(Location data for elements and text)
——

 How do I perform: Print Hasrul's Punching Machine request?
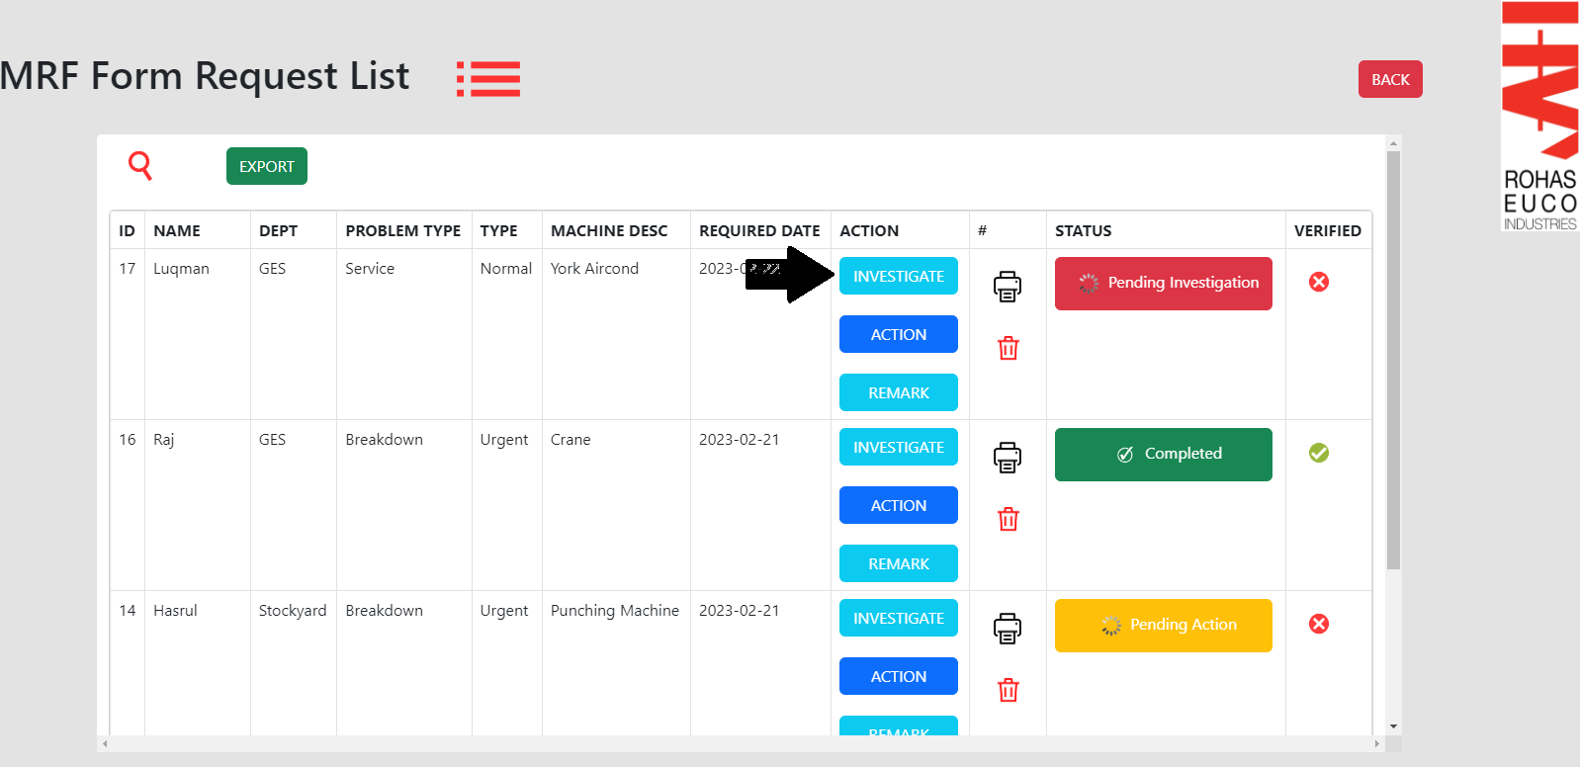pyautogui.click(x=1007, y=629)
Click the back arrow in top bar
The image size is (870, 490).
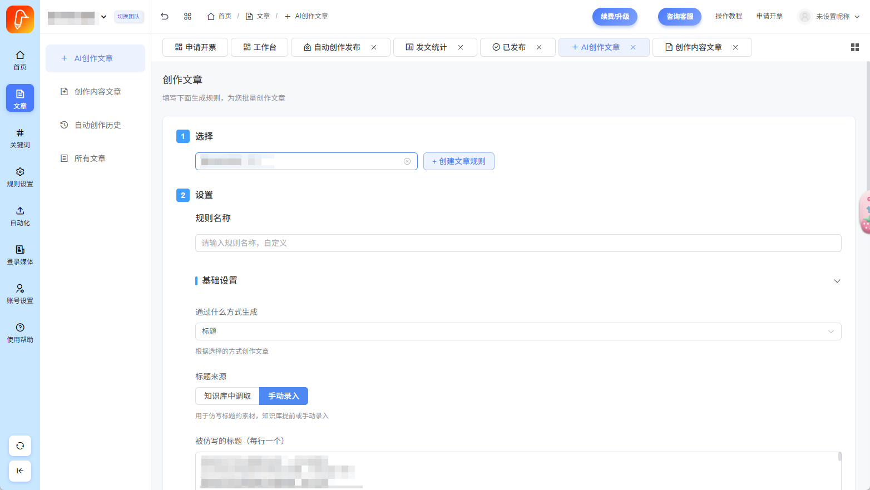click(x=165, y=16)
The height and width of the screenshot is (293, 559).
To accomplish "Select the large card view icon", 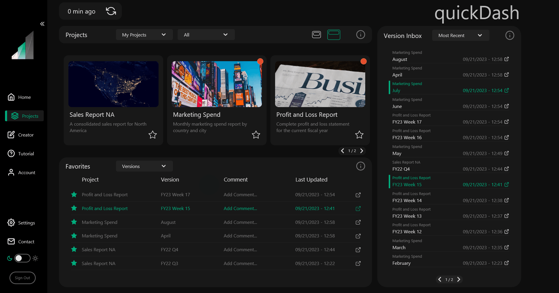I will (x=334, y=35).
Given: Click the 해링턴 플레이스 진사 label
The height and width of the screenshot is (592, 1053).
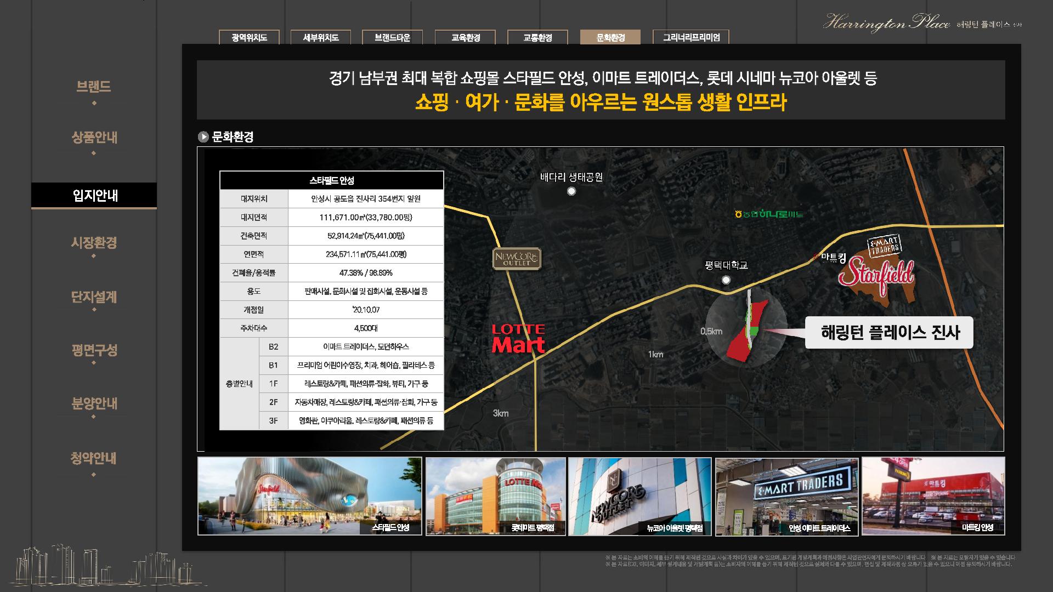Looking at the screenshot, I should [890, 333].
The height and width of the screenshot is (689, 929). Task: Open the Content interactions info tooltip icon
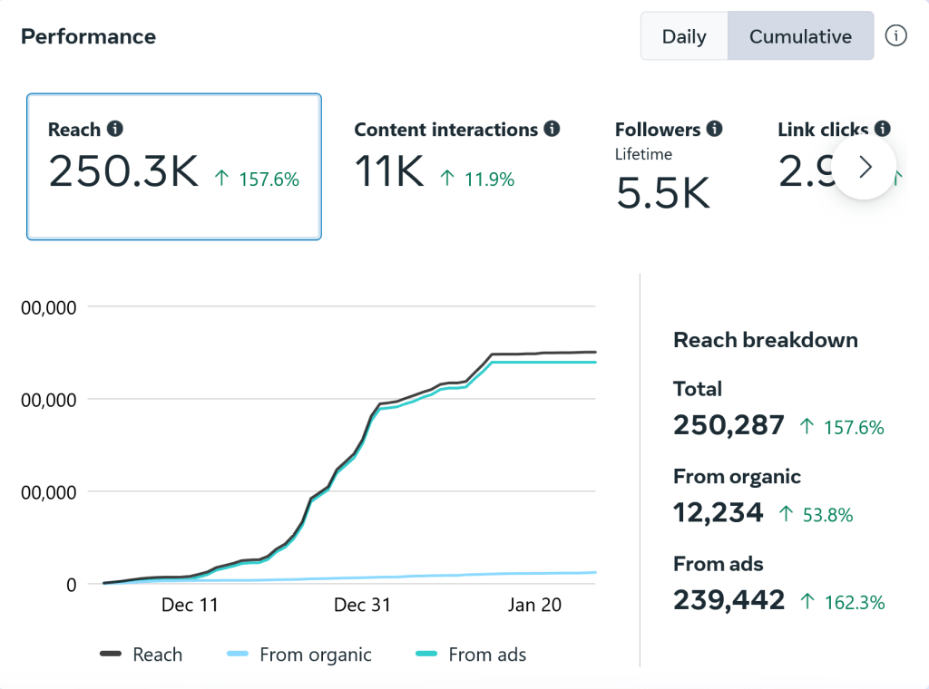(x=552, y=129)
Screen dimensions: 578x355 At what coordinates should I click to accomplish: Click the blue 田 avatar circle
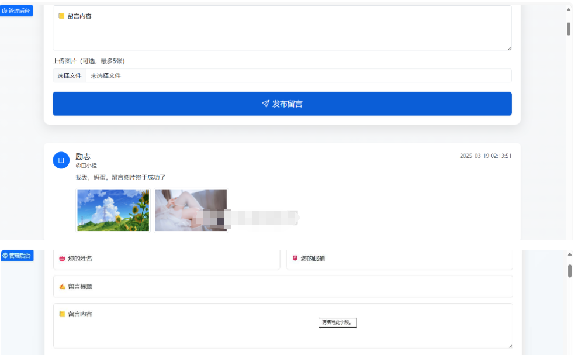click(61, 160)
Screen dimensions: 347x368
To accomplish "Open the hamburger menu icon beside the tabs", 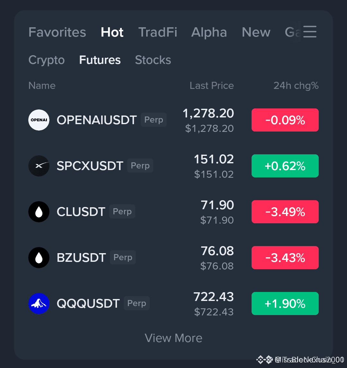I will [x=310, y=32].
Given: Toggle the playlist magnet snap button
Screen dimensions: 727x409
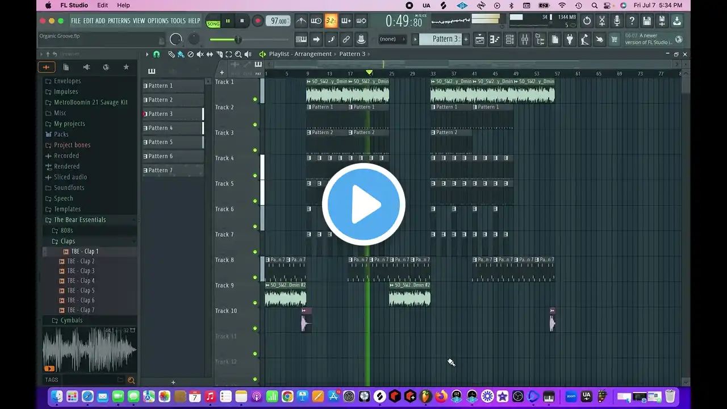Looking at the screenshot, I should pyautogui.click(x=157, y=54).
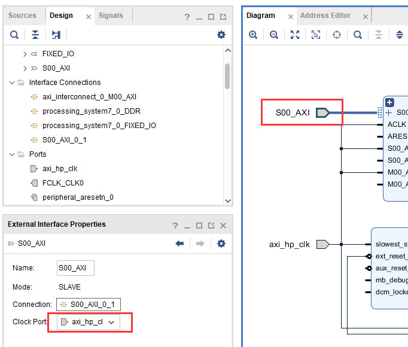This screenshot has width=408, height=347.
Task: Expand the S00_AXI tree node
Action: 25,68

——

--- TASK DETAILS ---
In the listing above, how many lines contain the word "dimensions"? Reply with the number only.

--- FULL ANSWER ---
3